Viene in tal modo scongiurato il rischio di confondere il grado di incertezza della chance perduta con il grado di incertezza sul nesso causale.
Il nesso di causalità sarà infatti escluso – al di là ed a prescindere dall’esistenza della possibilità di un risultato migliore – dalla presenza di fattori alternativi che ne interrompano la relazione logica con l’evento (quale il sopravvenire di altra patologia determinante di per sé sola dell’exitus o di altri eventi ascrivibili alla condotta di terzi o dello stesso danneggiato).

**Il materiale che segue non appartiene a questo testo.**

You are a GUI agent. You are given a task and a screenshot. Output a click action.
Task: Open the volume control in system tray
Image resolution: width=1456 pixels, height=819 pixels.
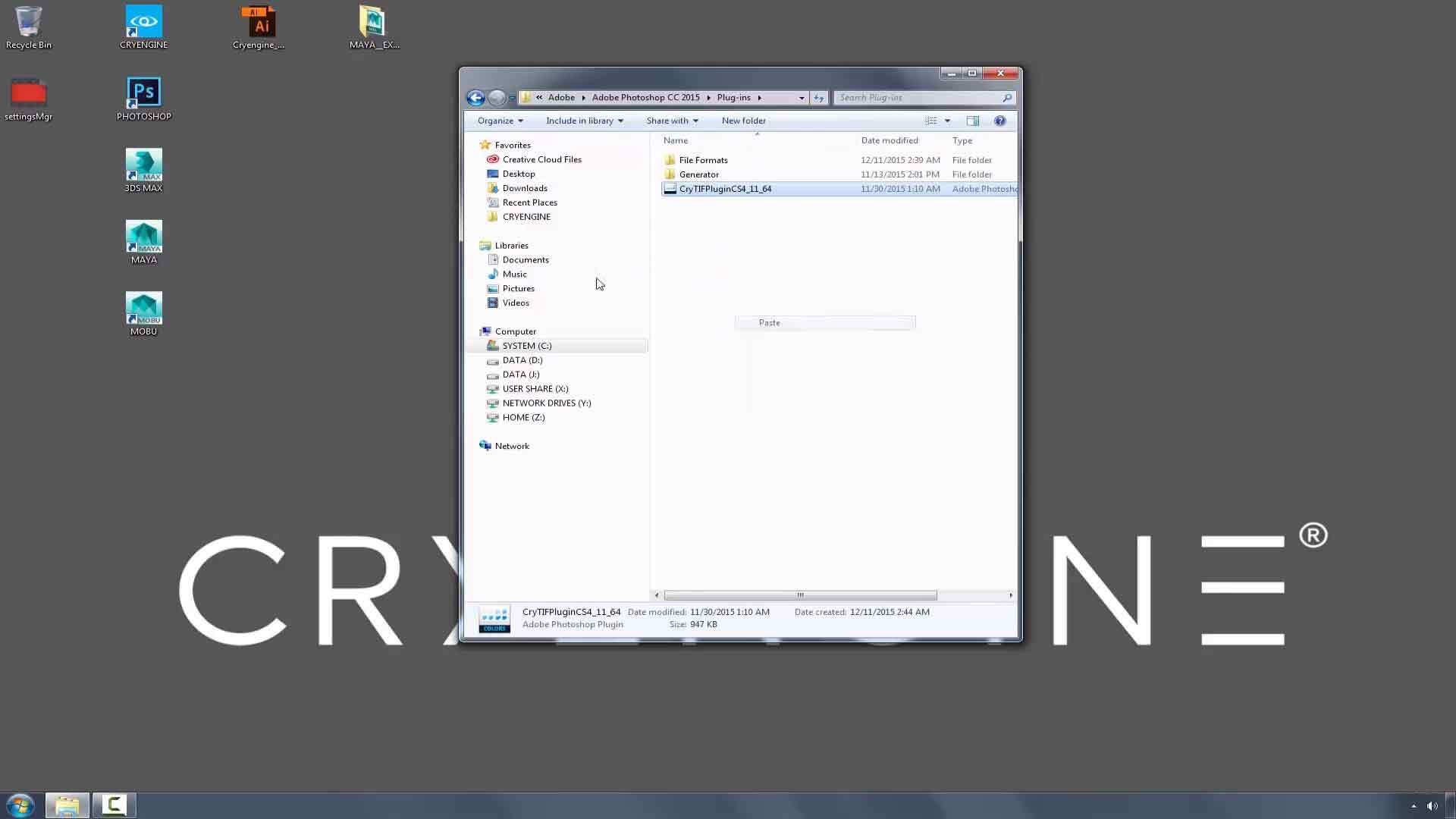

Ne consegue che provato il nesso casuale secondo le ordinarie regole civilistiche del danno accertato nella sua esistenza e nelle sue conseguenze, il risarcimento di tale pregiudizio dovrà essere integrale.
Qualora invece il danno sia identificato con una “possibilità perduta”, tale possibilità integra gli estremi della chance, la cui risarcibilità consente di temperare equitativamente il criterio risarcitorio del cd. all or nothing, senza per questo essere destinata ad incidere sui criteri di causalità, né ad integrarne il necessario livello probatorio.
La decisione
Nel caso di specie, la Corte di Cassazione ha rigettato il ricorso presentato dai familiari della vittima dal momento che mancava qualsiasi margine di apprezzabilità in ordine alla asserita perdita di chance di sopravvivenza della loro congiunta, avendo la CTU espletata in primo grado, compiuto una valutazione «in termini di possibilità di sopravvivenza assolutamente generica ed ipotetica anche in considerazione della elevata mortalità di eventi astrattamente confrontabili con quello in esame, la disseccazione acuta dell’aorta, che può portare ad una percentuale di mortalità del 15-20% in reparti ad altissima specializzazione come sono quelli di cardiochirurgia».
I giudici della Suprema Corte hanno invece condiviso il ragionamento seguito dalla corte territoriale secondo cui la possibilità che la paziente sarebbe sopravvissuta alla situazione ingravescente anche se fosse stata curata con assistenza di specialisti diversi e con differenti apparecchiature, tenuto anche conto delle sue condizioni generali di salute precedenti ai ritardi terapeutici e dei rischi di trasferimento presso altra struttura sanitaria con concreto pericolo di arresto cardiaco, era talmente labile e teorica da non poter essere determinata neppure in termini statistici e scientifici probabilistici e ancor meno, equitativamente quantificata.
Il ricorso è stato integralmente rigettato.